- _STATED PROBLEM A_
Check (i), (ii) and (iii) against the Big Food Redesign Challenge article. For each, answer yes or no and quote the words of the article that decide it.
(i) The Foundation launched the Challenge on its own.
(ii) Danone and Nestlé are among the companies whose concepts were received.
(iii) Participants were limited to designing entirely new products.
- _STATED PROBLEM B_
Carry on the article about the Big Food Redesign Challenge from its last sentence.

Cactus cookies, banana-peel snacks, wrinkled-pea pasta are contenders in the
Ellen MacArthur Foundation’s Challenge for companies to design new products — or
redesign existing ones — using circular principles that help address climate
change and regenerate nature.

A new generation of food products designed to increase circularity and
regenerate the planet are one step closer to reaching supermarket shelves after
being invited to the next stage of the Ellen MacArthur Foundation’s Big
Food Redesign
Challenge
.

Pasta made from wrinkled peas, a snack using banana peel, and both cookies and
juice produced from cacti are among the innovative concepts received from
companies ranging from startups to household names including
Danone and Nestlé.

The Challenge, launched last
year

by the Foundation in partnership with the Sustainable Food
Trust
, tasked participants to design new
products — or redesign existing ones — using circular-economy
principles
that
help nature to thrive and address climate change.

- _RECORDED DATA_
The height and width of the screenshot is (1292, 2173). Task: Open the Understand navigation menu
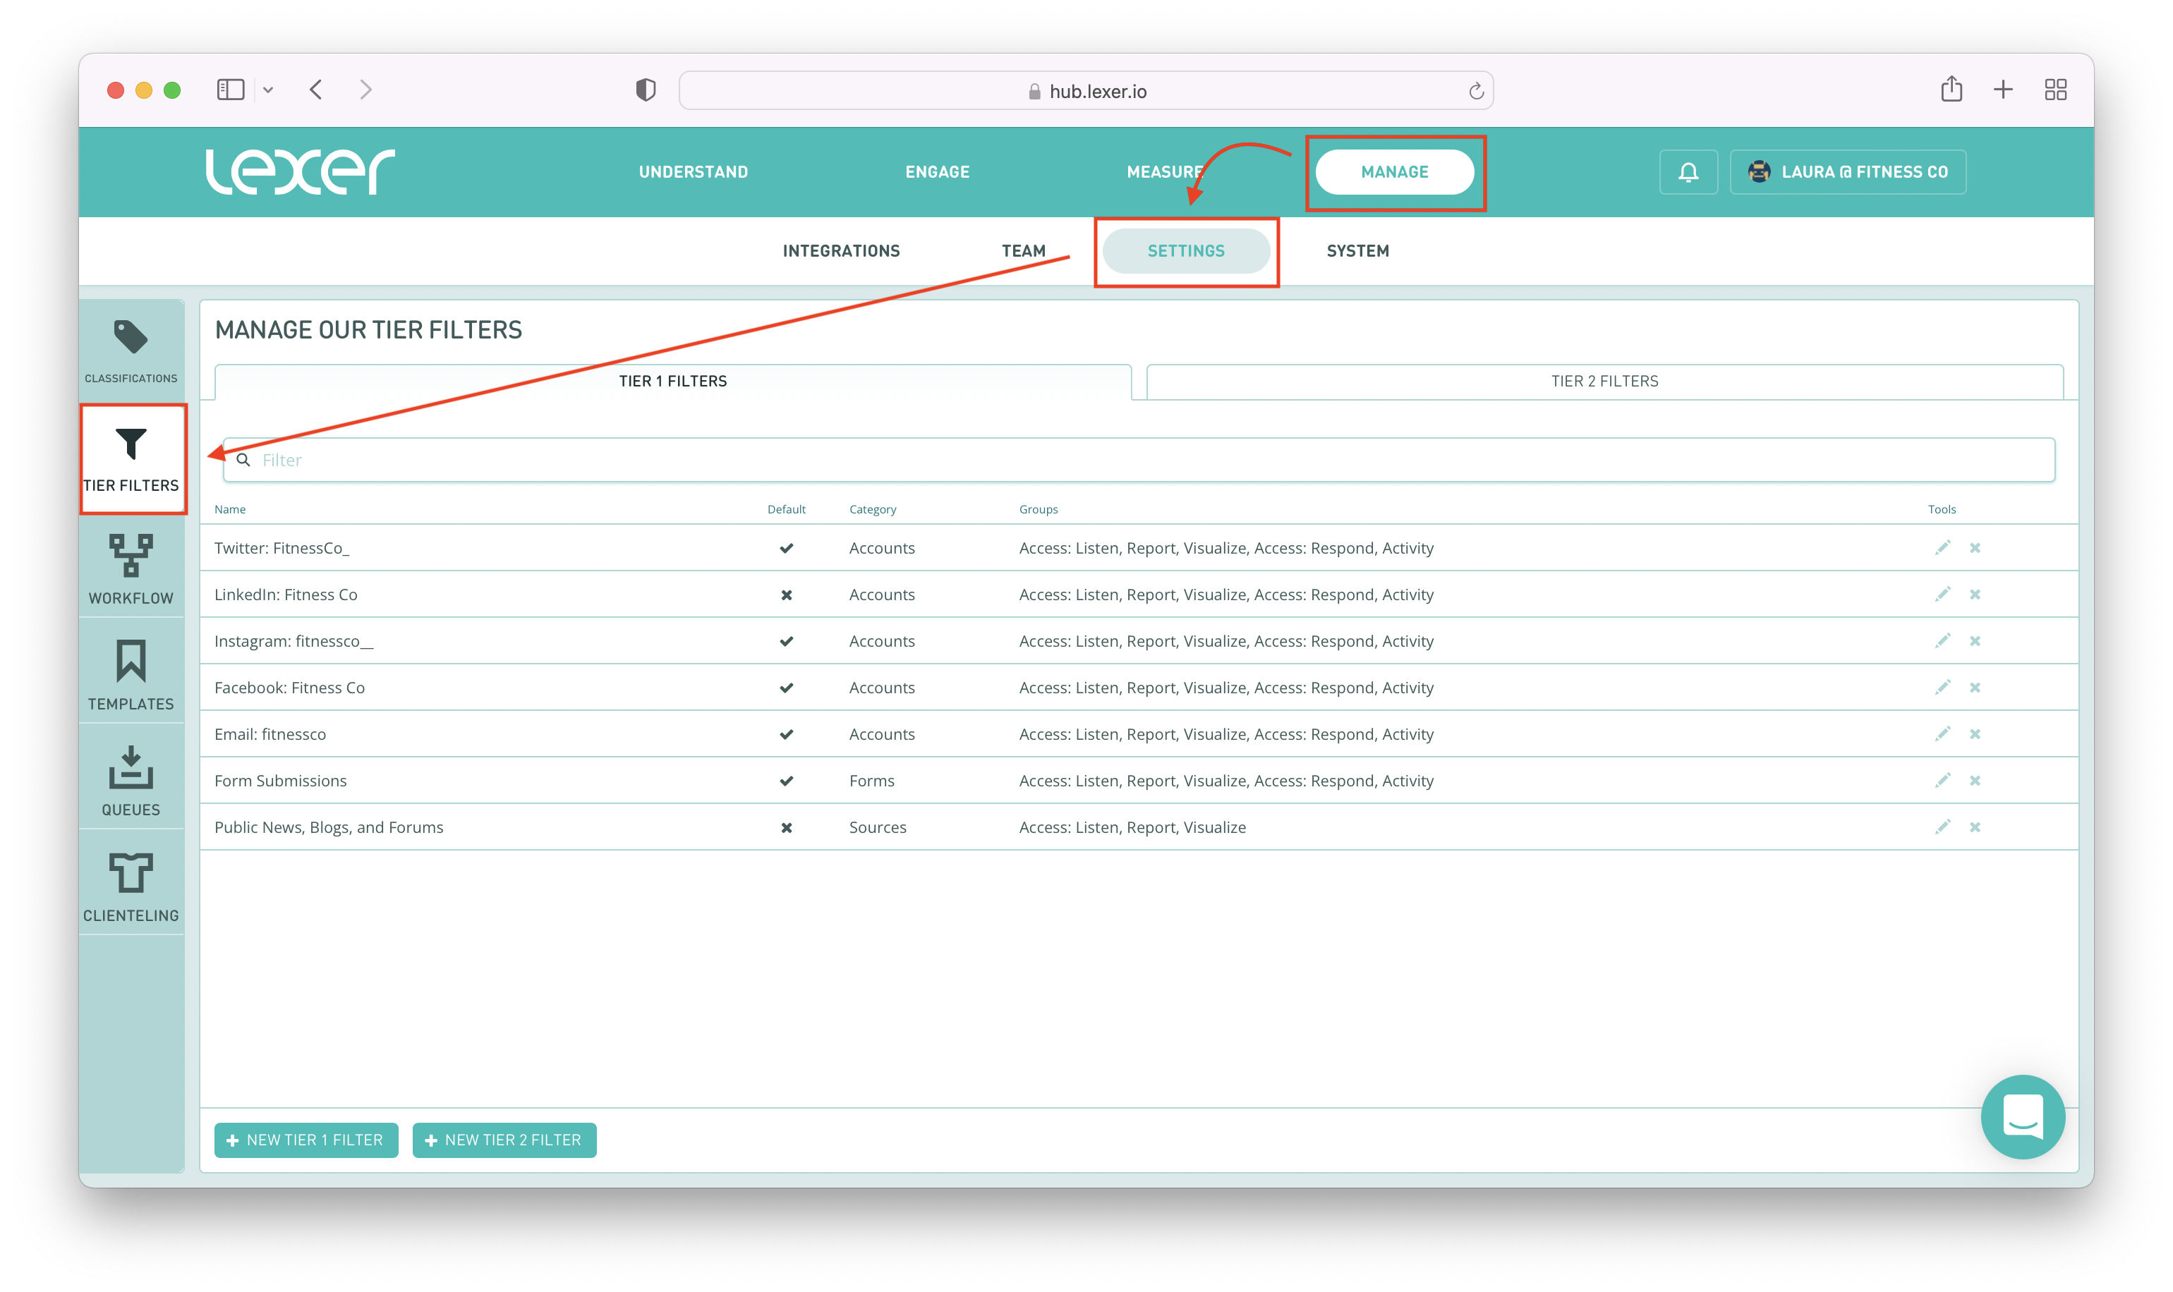693,172
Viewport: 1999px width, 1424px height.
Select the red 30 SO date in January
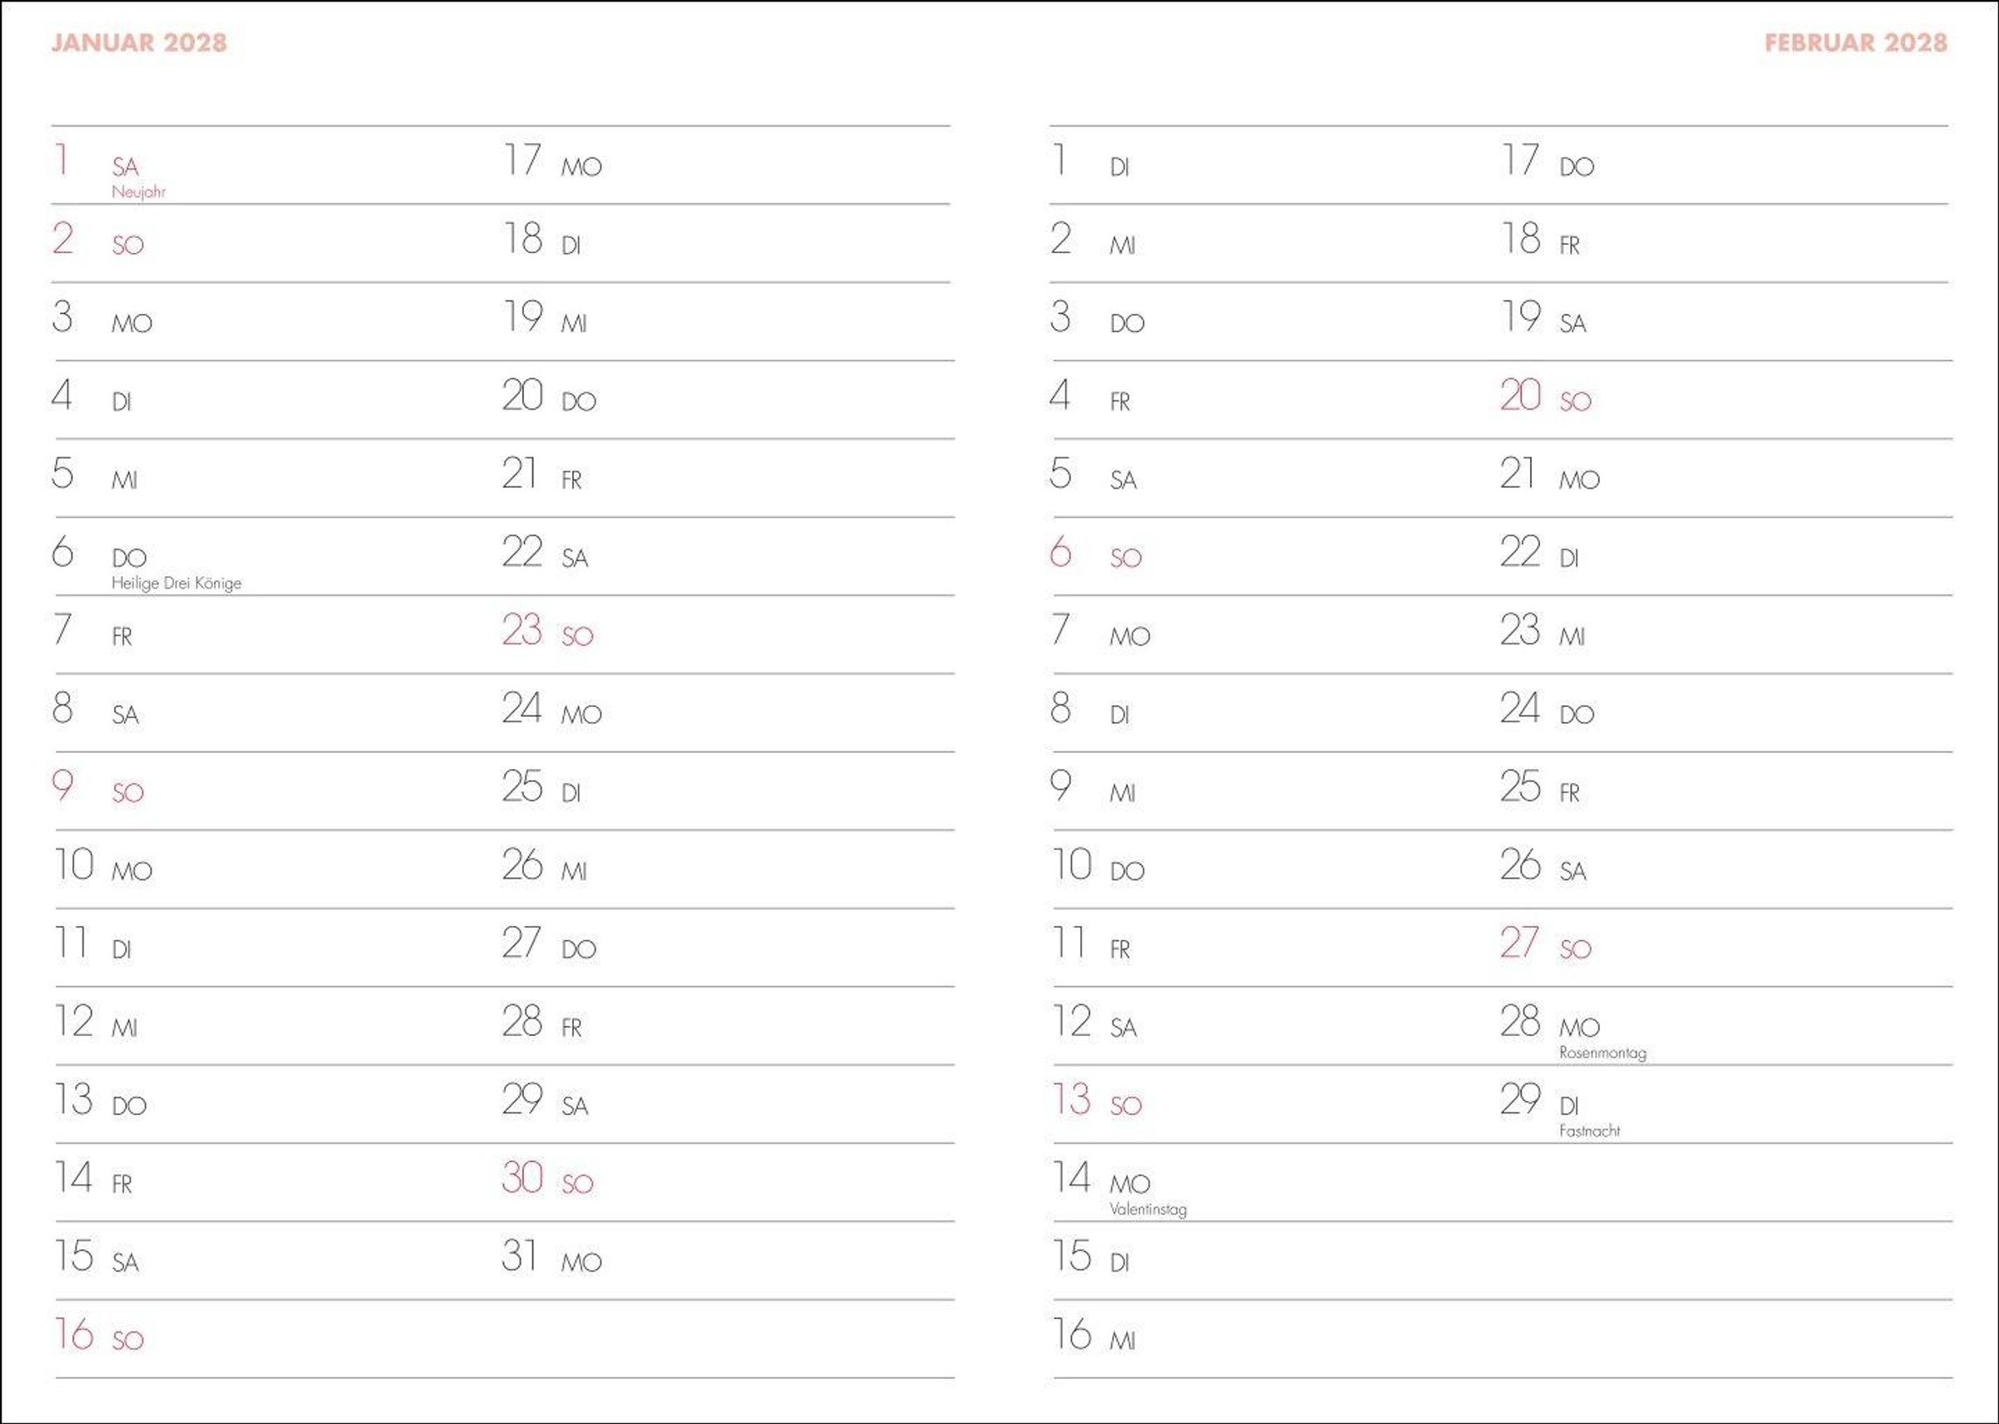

- _FINAL ANSWER A_
(i) No: "by the Foundation in partnership with the Sustainable Food Trust"
(ii) Yes: "companies ranging from startups to household names including Danone and Nestlé"
(iii) No: "design new products — or redesign existing ones"

- _FINAL ANSWER B_
From a total of 400 applications received worldwide — including from Africa,
Europe, Latin
America
,
the UK and US — more than 160 products are now being supported in
developing their first designs.

As selected products enter the production phase of the Challenge, the Foundation
is calling on retailers to join its partners — leading British supermarket
Waitrose and major retail group Grupo Carrefour
Brasil
— in
showcasing food items as early as this year.

“Our current food system is a key driver of biodiversity loss and accounts for a
third of global greenhouse gases — we can, and must, redesign our food to
regenerate
nature

and tackle some of the most pressing global issues facing us today,” asserts
Beth Mander, Food Program
Manager at the Ellen MacArthur Foundation. “It’s encouraging to see such a huge
appetite by businesses to rise to the challenge of helping to reshape how we
design food for the future. With such an innovative range of product ideas, we
hope they will become everyday items on shopping lists.

“This is an exciting time for more retailers to get involved and be among the
first in the world to offer their customers unique access to food choices which
help preserve and restore our planet for future generations.”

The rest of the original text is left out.